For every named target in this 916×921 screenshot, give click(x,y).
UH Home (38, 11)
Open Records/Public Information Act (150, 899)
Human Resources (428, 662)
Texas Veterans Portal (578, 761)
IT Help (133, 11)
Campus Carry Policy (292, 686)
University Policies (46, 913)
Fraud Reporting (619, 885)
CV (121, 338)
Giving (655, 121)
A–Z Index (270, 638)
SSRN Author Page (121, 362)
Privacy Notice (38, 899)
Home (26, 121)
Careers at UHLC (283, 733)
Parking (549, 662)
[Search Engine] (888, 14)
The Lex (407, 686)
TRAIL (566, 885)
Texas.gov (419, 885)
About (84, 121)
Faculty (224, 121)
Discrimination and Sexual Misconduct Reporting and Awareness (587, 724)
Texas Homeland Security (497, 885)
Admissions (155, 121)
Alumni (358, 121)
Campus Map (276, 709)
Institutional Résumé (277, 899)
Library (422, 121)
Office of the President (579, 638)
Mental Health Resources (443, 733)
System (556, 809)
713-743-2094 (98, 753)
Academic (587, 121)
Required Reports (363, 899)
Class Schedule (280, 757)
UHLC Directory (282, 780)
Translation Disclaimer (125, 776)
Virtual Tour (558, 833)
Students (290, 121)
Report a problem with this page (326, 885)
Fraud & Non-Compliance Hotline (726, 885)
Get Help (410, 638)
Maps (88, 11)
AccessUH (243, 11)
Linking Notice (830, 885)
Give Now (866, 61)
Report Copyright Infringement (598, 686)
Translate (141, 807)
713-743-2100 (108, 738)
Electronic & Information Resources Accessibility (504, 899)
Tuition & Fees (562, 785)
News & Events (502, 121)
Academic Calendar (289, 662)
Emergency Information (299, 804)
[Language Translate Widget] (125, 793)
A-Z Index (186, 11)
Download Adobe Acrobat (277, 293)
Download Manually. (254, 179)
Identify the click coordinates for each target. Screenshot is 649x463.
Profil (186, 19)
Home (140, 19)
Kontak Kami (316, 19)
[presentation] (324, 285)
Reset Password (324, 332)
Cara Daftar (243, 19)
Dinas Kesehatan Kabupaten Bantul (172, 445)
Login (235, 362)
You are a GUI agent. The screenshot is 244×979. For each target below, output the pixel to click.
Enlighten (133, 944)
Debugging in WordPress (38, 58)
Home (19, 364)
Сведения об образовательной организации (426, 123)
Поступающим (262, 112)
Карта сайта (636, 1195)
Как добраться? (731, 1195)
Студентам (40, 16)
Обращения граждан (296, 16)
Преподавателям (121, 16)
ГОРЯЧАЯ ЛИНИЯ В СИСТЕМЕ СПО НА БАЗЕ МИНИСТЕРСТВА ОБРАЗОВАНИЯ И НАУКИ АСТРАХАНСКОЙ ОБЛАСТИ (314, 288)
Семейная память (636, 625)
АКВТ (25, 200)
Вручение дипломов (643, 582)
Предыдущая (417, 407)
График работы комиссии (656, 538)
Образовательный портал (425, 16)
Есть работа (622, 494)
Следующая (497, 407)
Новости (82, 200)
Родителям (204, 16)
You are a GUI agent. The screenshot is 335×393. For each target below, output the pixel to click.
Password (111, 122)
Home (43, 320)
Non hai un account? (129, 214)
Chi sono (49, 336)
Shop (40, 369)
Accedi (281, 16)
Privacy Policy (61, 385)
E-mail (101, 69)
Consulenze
---------------
### WRITTEN TASK
Reproduce the material above line for line, keeping every character, space and coordinate unchanged.

### EXERCISE OUTPUT
For every named target in this 916×921 screenshot, give click(x,y).
UH Home (38, 11)
Open Records/Public Information Act (150, 899)
Human Resources (428, 662)
Texas Veterans Portal (578, 761)
IT Help (133, 11)
Campus Carry Policy (292, 686)
University Policies (46, 913)
Fraud Reporting (619, 885)
CV (121, 338)
Giving (655, 121)
A–Z Index (270, 638)
SSRN Author Page (121, 362)
Privacy Notice (38, 899)
Home (26, 121)
Careers at UHLC (283, 733)
Parking (549, 662)
[Search Engine] (888, 14)
The Lex (407, 686)
TRAIL (566, 885)
Texas.gov (419, 885)
About (84, 121)
Faculty (224, 121)
Discrimination and Sexual Misconduct Reporting and Awareness (587, 724)
Texas Homeland Security (497, 885)
Admissions (155, 121)
Alumni (358, 121)
Campus Map (276, 709)
Institutional Résumé (277, 899)
Library (422, 121)
Office of the President (579, 638)
Mental Health Resources (443, 733)
System (556, 809)
713-743-2094 (98, 753)
Academic (587, 121)
Required Reports (363, 899)
Class Schedule (280, 757)
UHLC Directory (282, 780)
Translation Disclaimer (125, 776)
Virtual Tour (558, 833)
Students (290, 121)
Report a problem with this page (326, 885)
Fraud & Non-Compliance Hotline (726, 885)
Get Help (410, 638)
Maps (88, 11)
AccessUH (243, 11)
Linking Notice (830, 885)
Give Now (866, 61)
Report Copyright Infringement (598, 686)
Translate (141, 807)
713-743-2100 (108, 738)
Electronic & Information Resources Accessibility (504, 899)
Tuition & Fees (562, 785)
News & Events (502, 121)
Academic Calendar (289, 662)
Emergency Information (299, 804)
[Language Translate Widget] (125, 793)
A-Z Index (186, 11)
Download Adobe Acrobat (277, 293)
Download Manually. (254, 179)
Identify the click coordinates for each target. Screenshot is 649x463.
Profil (186, 19)
Home (140, 19)
Kontak Kami (316, 19)
[presentation] (324, 285)
Reset Password (324, 332)
Cara Daftar (243, 19)
Dinas Kesehatan Kabupaten Bantul (172, 445)
Login (235, 362)
You are a GUI agent. The screenshot is 244×979. For each target below, output the pixel to click.
Enlighten (133, 944)
Debugging in WordPress (38, 58)
Home (19, 364)
Сведения об образовательной организации (426, 123)
Поступающим (262, 112)
Карта сайта (636, 1195)
Как добраться? (731, 1195)
Студентам (40, 16)
Обращения граждан (296, 16)
Преподавателям (121, 16)
ГОРЯЧАЯ ЛИНИЯ В СИСТЕМЕ СПО НА БАЗЕ МИНИСТЕРСТВА ОБРАЗОВАНИЯ И НАУКИ АСТРАХАНСКОЙ ОБЛАСТИ (314, 288)
Семейная память (636, 625)
АКВТ (25, 200)
Вручение дипломов (643, 582)
Предыдущая (417, 407)
График работы комиссии (656, 538)
Образовательный портал (425, 16)
Есть работа (622, 494)
Следующая (497, 407)
Новости (82, 200)
Родителям (204, 16)
You are a GUI agent. The screenshot is 335×393. For each target below, output the pixel to click.
Password (111, 122)
Home (43, 320)
Non hai un account? (129, 214)
Chi sono (49, 336)
Shop (40, 369)
Accedi (281, 16)
Privacy Policy (61, 385)
E-mail (101, 69)
Consulenze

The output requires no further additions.